A Registry-Bound LLM Pipeline for Evidence-Grounded Trait Extraction across Tropical Plants, Aquatic Species, and Exotic Pets
For biologists and curators needing auditable, large-scale trait extraction from unstructured text, this framework provides a practical solution with strong validation metrics, though it is incremental in combining existing LLM and registry concepts.
The paper presents a registry-bound LLM pipeline for extracting structured trait records from text, achieving 5.49 million records across 409,820 species with 81.57% high confidence and 90.12% verbatim quote accuracy. The framework ensures auditability through a typed trait registry, evidence quotes, confidence labels, and versioning.

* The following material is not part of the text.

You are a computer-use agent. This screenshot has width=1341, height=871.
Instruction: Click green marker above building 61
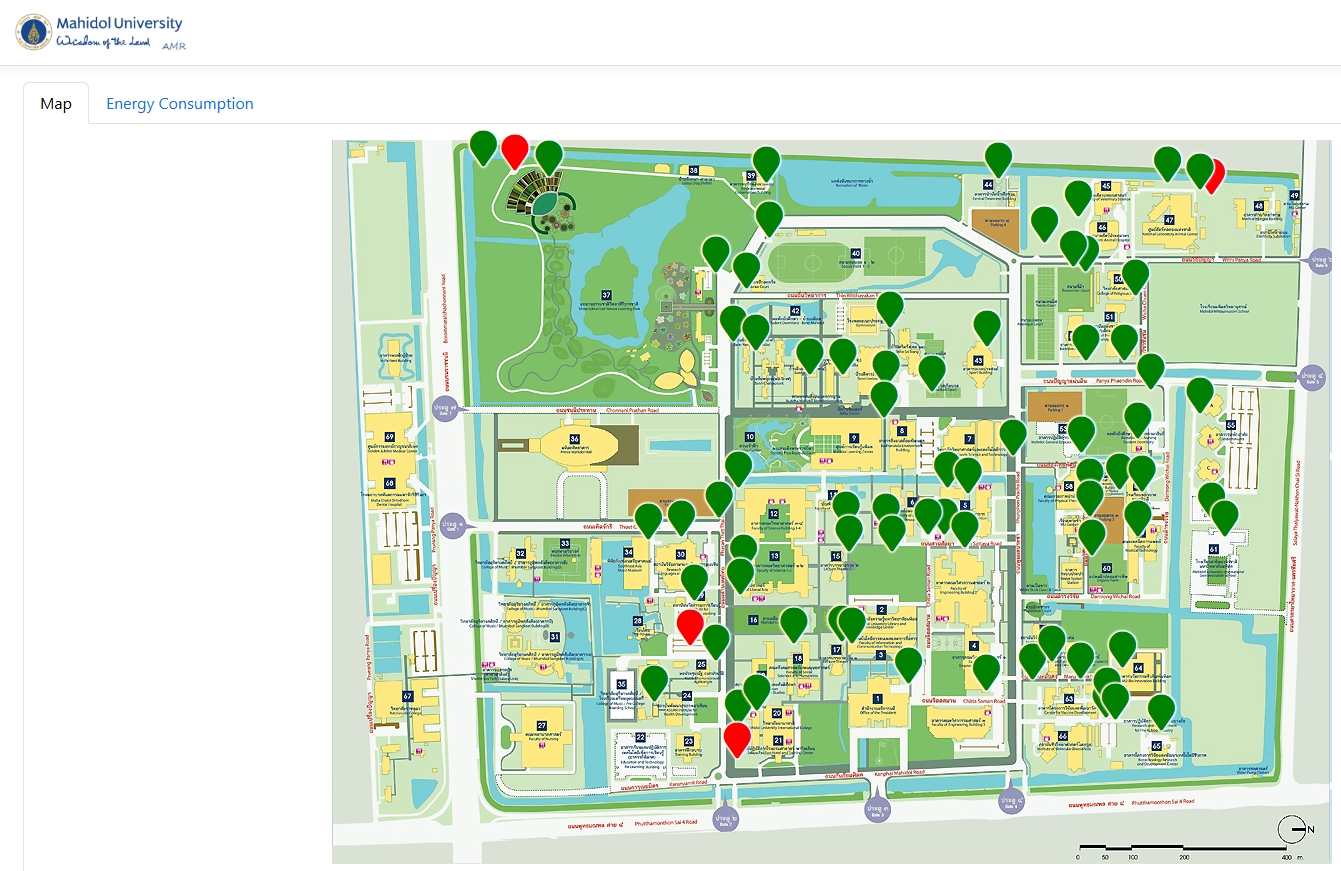1224,515

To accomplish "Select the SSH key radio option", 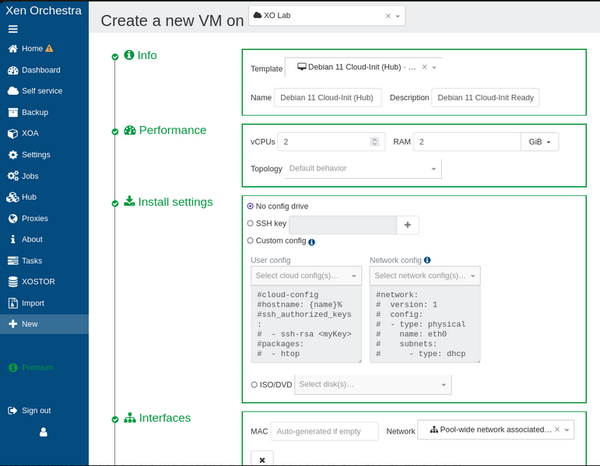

We describe a registry-bound large-language-model extraction pipeline producing evidence-grounded structured trait records at scale, on cultivated tropical plant, aquatic, and pet species. Four mechanisms render LLM-derived rows auditable: a versioned 39-key closed-vocabulary trait registry constraining every admitted value to a typed schema; a per-row verbatim evidence quote tying each value to source text; a per-row confidence label (high or medium; low dropped pre-persist); and multi-version preservation. Applied to 409,880 publishable species from the Tropical Species Encyclopedia, the pipeline executed 706,220 runs and persisted 5,489,881 trait records across 409,820 species (99.985%), 81.57% at high confidence. We report three validation layers in descending evidentiary strength: at full population, 90.12% of 5,427,588 evidence-bearing rows have their quote as a verbatim source substring (93.49% excluding one compliance meta-trait); a quote-supports-value audit on n=100 stratified non-red-zone rows yielded 100/100 (lower bound 96.30%); face-validity on n=50 red-zone rows yielded 50/50 Accept (lower bound 92.86%). Per-record correctness is not claimed; 100% pending human curation. The contribution is the four-mechanism framework.